▶ **PROBLEM TO WORK ON**
All of the records should come back exactly as written.
===== SOURCE INFORMATION =====
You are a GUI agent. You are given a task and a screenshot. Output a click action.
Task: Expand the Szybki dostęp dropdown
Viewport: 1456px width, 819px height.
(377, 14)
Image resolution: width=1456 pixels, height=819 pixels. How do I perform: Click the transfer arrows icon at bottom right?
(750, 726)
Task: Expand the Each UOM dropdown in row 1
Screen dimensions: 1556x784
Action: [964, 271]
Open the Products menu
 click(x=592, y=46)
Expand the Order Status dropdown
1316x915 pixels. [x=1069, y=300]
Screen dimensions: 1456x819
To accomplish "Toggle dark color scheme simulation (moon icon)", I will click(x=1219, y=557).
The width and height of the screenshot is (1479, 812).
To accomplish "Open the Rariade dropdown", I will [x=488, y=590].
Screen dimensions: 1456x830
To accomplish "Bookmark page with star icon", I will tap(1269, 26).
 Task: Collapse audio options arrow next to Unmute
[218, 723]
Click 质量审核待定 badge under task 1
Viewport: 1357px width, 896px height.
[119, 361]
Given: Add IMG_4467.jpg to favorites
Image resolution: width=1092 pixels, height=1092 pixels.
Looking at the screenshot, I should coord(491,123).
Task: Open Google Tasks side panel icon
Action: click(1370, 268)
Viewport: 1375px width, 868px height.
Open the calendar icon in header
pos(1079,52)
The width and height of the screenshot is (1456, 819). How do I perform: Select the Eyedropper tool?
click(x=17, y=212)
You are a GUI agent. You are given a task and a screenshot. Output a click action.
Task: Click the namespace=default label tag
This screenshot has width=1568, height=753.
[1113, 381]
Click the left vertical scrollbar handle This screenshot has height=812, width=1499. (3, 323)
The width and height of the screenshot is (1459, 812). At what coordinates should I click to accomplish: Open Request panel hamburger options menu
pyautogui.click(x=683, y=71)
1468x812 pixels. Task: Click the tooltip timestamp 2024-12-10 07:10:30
=====
▶ **ANSWER TO THE PROBLEM**
You are a GUI agent. You are given a task and a screenshot. Output a click action.
Task: Expand the Szybki dostęp dropdown
Viewport: 1456px width, 819px height.
(377, 14)
Image resolution: width=1456 pixels, height=819 pixels. How do I perform: Click the transfer arrows icon at bottom right?
(750, 726)
Task: Expand the Each UOM dropdown in row 1
Screen dimensions: 1556x784
Action: [964, 271]
Open the Products menu
 click(x=592, y=46)
Expand the Order Status dropdown
1316x915 pixels. [x=1069, y=300]
Screen dimensions: 1456x819
To accomplish "Toggle dark color scheme simulation (moon icon)", I will click(x=1219, y=557).
The width and height of the screenshot is (1479, 812).
To accomplish "Open the Rariade dropdown", I will [x=488, y=590].
Screen dimensions: 1456x830
To accomplish "Bookmark page with star icon", I will tap(1269, 26).
 Task: Collapse audio options arrow next to Unmute
[218, 723]
Click 质量审核待定 badge under task 1
Viewport: 1357px width, 896px height.
[119, 361]
Given: Add IMG_4467.jpg to favorites
Image resolution: width=1092 pixels, height=1092 pixels.
Looking at the screenshot, I should coord(491,123).
Task: Open Google Tasks side panel icon
Action: click(1370, 268)
Viewport: 1375px width, 868px height.
Open the calendar icon in header
pos(1079,52)
The width and height of the screenshot is (1456, 819). How do I perform: Select the Eyedropper tool?
click(x=17, y=212)
You are a GUI agent. You are given a task and a screenshot. Output a click action.
Task: Click the namespace=default label tag
This screenshot has width=1568, height=753.
[1113, 381]
Click the left vertical scrollbar handle This screenshot has height=812, width=1499. (3, 323)
The width and height of the screenshot is (1459, 812). At what coordinates should I click to accomplish: Open Request panel hamburger options menu
pyautogui.click(x=683, y=71)
1468x812 pixels. Task: Click the tooltip timestamp 2024-12-10 07:10:30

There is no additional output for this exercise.